The request: Output the records as a JSON list of strings, one per line with blank lines omitted, starting at the beginning of the records and ending at the line containing "Action: click(607, 30)". Leave the pictures out.

(Item position entries)
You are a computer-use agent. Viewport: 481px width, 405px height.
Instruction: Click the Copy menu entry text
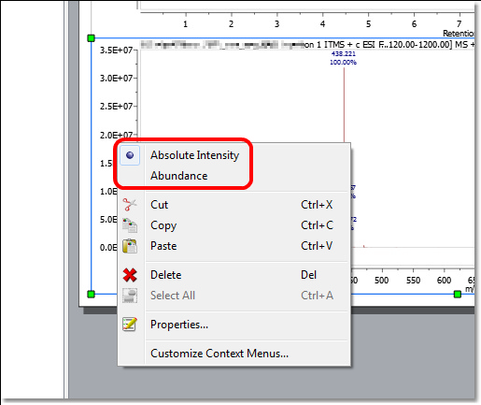pyautogui.click(x=163, y=225)
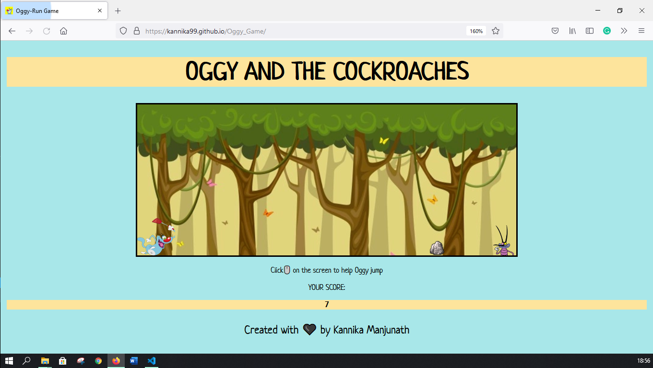Screen dimensions: 653x368
Task: Click the Grammarly extension icon
Action: click(607, 30)
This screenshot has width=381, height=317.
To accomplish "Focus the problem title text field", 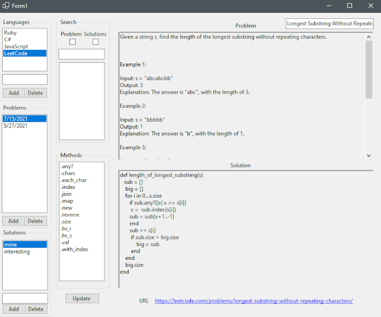I will [329, 24].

Exercise solution:
[
  "You are a computer-use agent. Viewport: 481px width, 405px height.",
  "Instruction: Click the Copy menu entry text",
  "pyautogui.click(x=163, y=225)",
  "Screen dimensions: 653x368",
  "Task: Click the Grammarly extension icon",
  "Action: click(607, 30)"
]